A number of theories have been put forth to try to explain the evolution and maintenance of sexual reproduction. In the center of this debate is the so-called ''Red Queen'' hypothesis, that relies heavily on the concept of diversity. In essence, it holds the action of genetically matching parasites as responsible for creating a rapidly changing environment. In this unstable ecology only varieties that can mutate their genomic pool, at least as fast as the adaptation of the parasites proceed, can survive. The theory derives its name from this endless race, quoting from the Red Queen of Lewis Carol's Alice in Wonderland: ''It takes all the running you can do, to keep in the same place.'' In fact, observations of competing varieties of a freshwater snail, Potamopyrgus antipodarum, have shown that there is a strong correlation between the prevalence of one reproduction regime and the concentration in its habitat of the trematode Microphallus, a parasite that renders the snail sterile by eating its gonads [22,23,24]. Namely, the asexual variety is predominant where the parasite appears in small concentrations, whereas higher concentrations of the trematode forces the species to prefer a sexual regime.

This correlation could be shown to exist in simulations of a conveniently modified Penna model [25]. The parasites are represented by a dynamically changing memory bank of genomes of some fixed number of entries.
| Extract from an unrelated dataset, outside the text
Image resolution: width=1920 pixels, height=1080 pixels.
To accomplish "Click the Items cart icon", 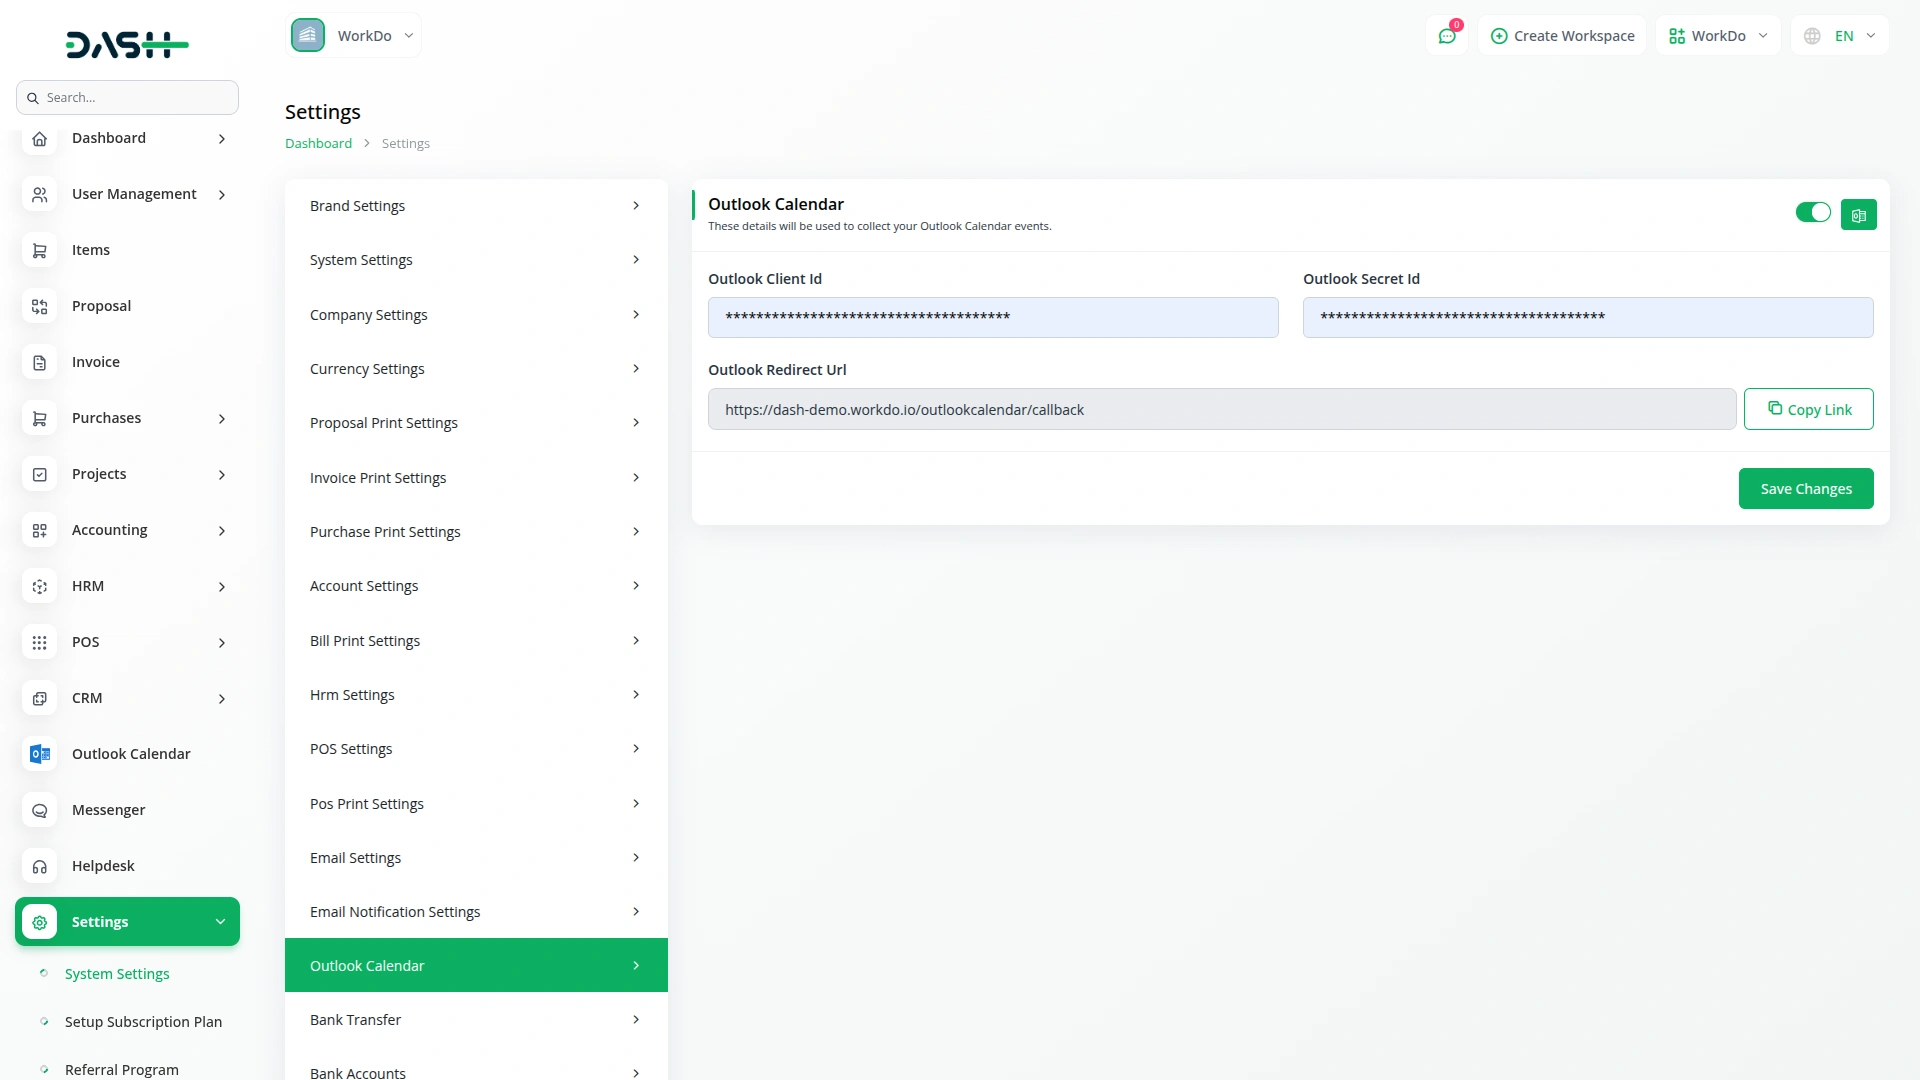I will pos(40,250).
Each entry is modified if it comes into contact with the same genome twice in a row; in this case, it memorizes this pattern and stores it in the memory bank. At each time step, before the reproduction cycle, each female of the population is probed by a fixed number E of randomly chosen entries of the parasite bank. If one of these entries is a perfect match for the female's genome, she is rended sterile and can no longer reproduce. The number of parasite exposures E is an indirect measure of the parasite concentration in the habitat. For the host population, the reproductive regime of the females is no longer a fixed character, but can mutate with some small probability. That is, the offspring generated by a meiotic parthenogenetic female has a small probability to mutate to a sexual reproduction regime, and vice-versa. The simulations begin in the absence of the parasite infestation, and the initial population is set to have a sexual reproductive regime. As soon as the meiotic population appears, due to the mutations in the reproductive regime, it overrides the sexual variety: sex barely subsists due to infrequent back-mutations from the asexual variety. At some time step, the parasite infestation is turned on. The resulting predominant variety is going to depend solely on the intensity of this infestation, as measured by the exposure parameter E. For small values of E, the asexual variety has the upper hand. As E is increased, a first-order transition is seen to a configuration dominated by the sexual population. Fig. 5 shows the fraction of females in the population that reproduces sexually, as a function of the exposure parameter E. The sudden jump in this fraction signals the order of the transition.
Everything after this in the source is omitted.